Plus de 250 personnes fortunées ont signé le Giving Pledge, un engagement à consacrer la majorité de leur richesse à la philanthropie. Mais beaucoup de gens ne le font pas, ce qui suscite les critiques de Melinda French Gates, l’une des fondatrices de Giving Pledge.
« Ont-ils donné assez ? Non », a déclaré French Gates dans une interview accordée à Wired en décembre 2025, faisant référence à ses collègues milliardaires et à ceux qui ont signé le Giving Pledge.
Mais un philanthrope est allé plus loin en ne signant même pas l’engagement de faire un don. George Soros, un investisseur et donateur politique hongro-américain de 95 ans.
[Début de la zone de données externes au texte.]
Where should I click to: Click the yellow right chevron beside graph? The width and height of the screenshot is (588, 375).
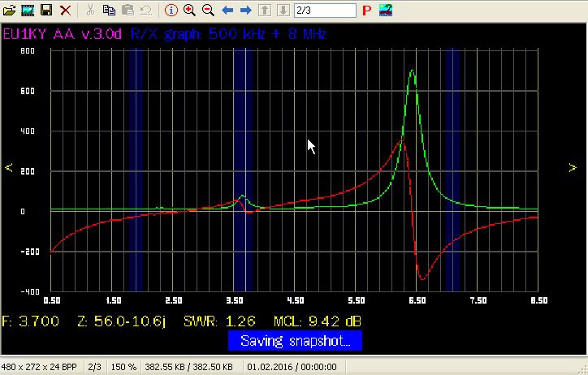[573, 168]
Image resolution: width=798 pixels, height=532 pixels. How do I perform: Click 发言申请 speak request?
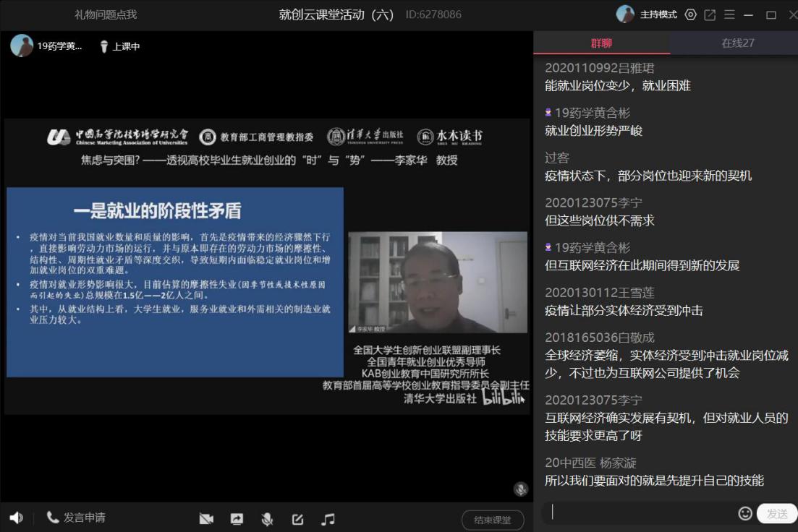76,518
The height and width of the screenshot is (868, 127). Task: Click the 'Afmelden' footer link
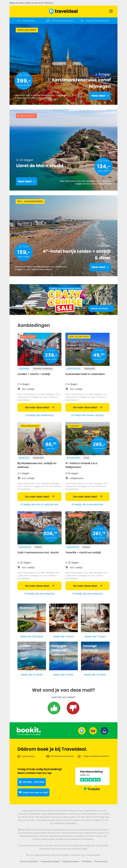click(x=87, y=861)
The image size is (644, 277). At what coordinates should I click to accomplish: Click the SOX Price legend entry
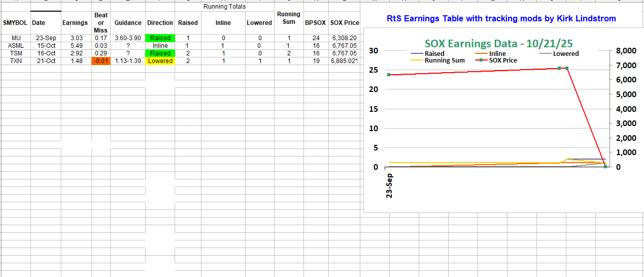click(503, 60)
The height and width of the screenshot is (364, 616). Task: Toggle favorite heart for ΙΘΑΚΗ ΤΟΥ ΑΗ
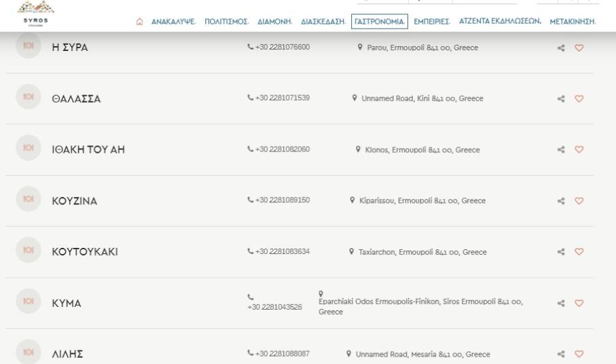579,150
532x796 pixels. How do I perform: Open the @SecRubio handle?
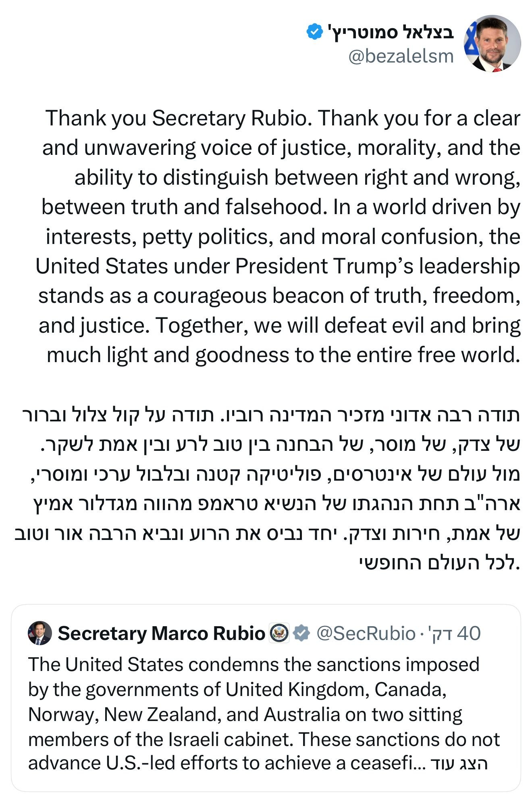[x=366, y=633]
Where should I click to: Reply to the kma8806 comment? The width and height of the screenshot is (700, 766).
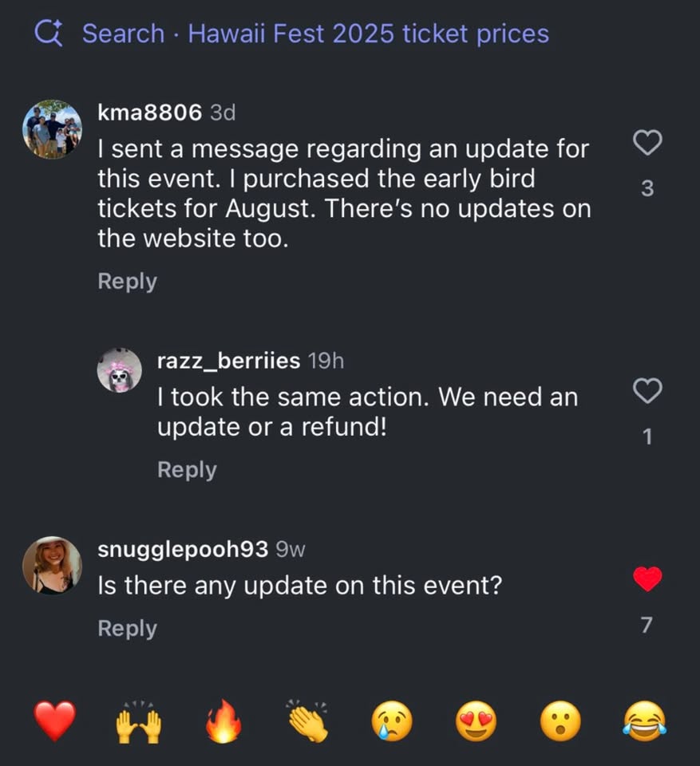(x=127, y=282)
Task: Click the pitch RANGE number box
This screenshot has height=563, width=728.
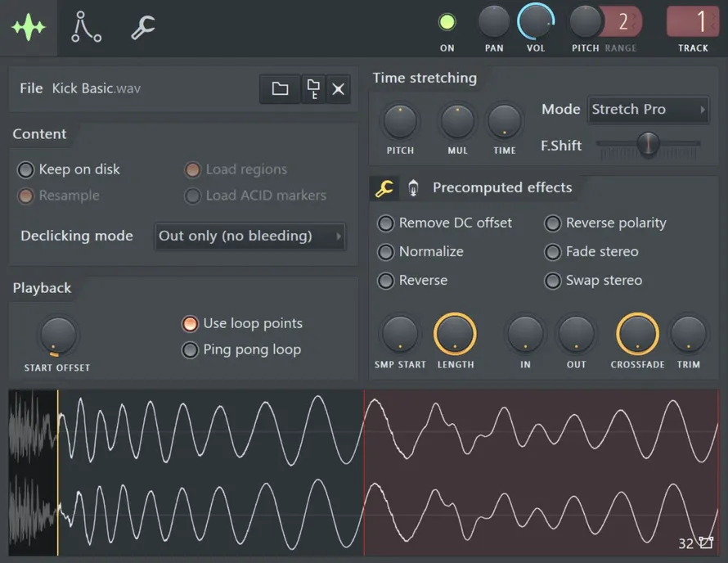Action: pos(622,21)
Il a fondé Soros Fund Management et Open Society Foundations, un réseau d’organisations philanthropiques internationales qui soutiennent la démocratie, les droits de l’homme et la réforme sociale. Il a fait don de plus de 32 milliards de dollars à des œuvres caritatives depuis 1984 et est l’un des philanthropes les plus généreux au monde. Selon Forbes, il a cédé 76 % de sa valeur nette, soit plus que Warren Buffett, qui a cédé 30 % de sa richesse. En effet, Buffett a donné bien plus que cela, totalisant plus de 60 milliards de dollars.
Cependant, de nombreux philanthropes milliardaires ne donnent pas autant d’argent ni ce pourcentage de leurs actifs. Quinze ans après l’engagement de don, un rapport de juillet 2025 de l’Institute for Policy Studies a révélé que parmi les 57 signataires originaux, John et Laura Arnold étaient le seul couple survivant à avoir réellement fait don de la moitié de leur richesse. Le rapport qualifie cet engagement de « non tenu, irréalisable et ne constitue pas un ticket pour un avenir plus juste et meilleur ».
Une partie du problème réside dans les mathématiques simples. Selon une étude de l’IPS, 32 des premiers donateurs américains sont encore milliardaires aujourd’hui et sont devenus environ 283 % plus riches depuis leur signature, car leur fortune croît plus vite que ce qu’ils peuvent donner. Cela est évident dans le paradoxe de Mackenzie Scott. Même si elle a donné 26 milliards de dollars, ce qui en fait l’une des philanthropes les plus prolifiques de notre époque, sa valeur nette continue de croître grâce aux actions Amazon qu’elle a reçues lors de son divorce avec le fondateur Jeff Bezos.
Pendant ce temps, environ 80 % des dons des donateurs de Giving Pledge ont été versés à des fondations privées et à des fonds conseillés par les donateurs, leur donnant ainsi un moyen de conserver leur patrimoine pendant des années sans le transférer à des organisations caritatives actives. Mais un porte-parole de Giving Pledge a qualifié le rapport d’IPS de « trompeur » dans la mesure où il excluait les dons à des fondations, et a déclaré à CNBC en 2025 que l’engagement « contribue à créer une nouvelle norme de générosité ».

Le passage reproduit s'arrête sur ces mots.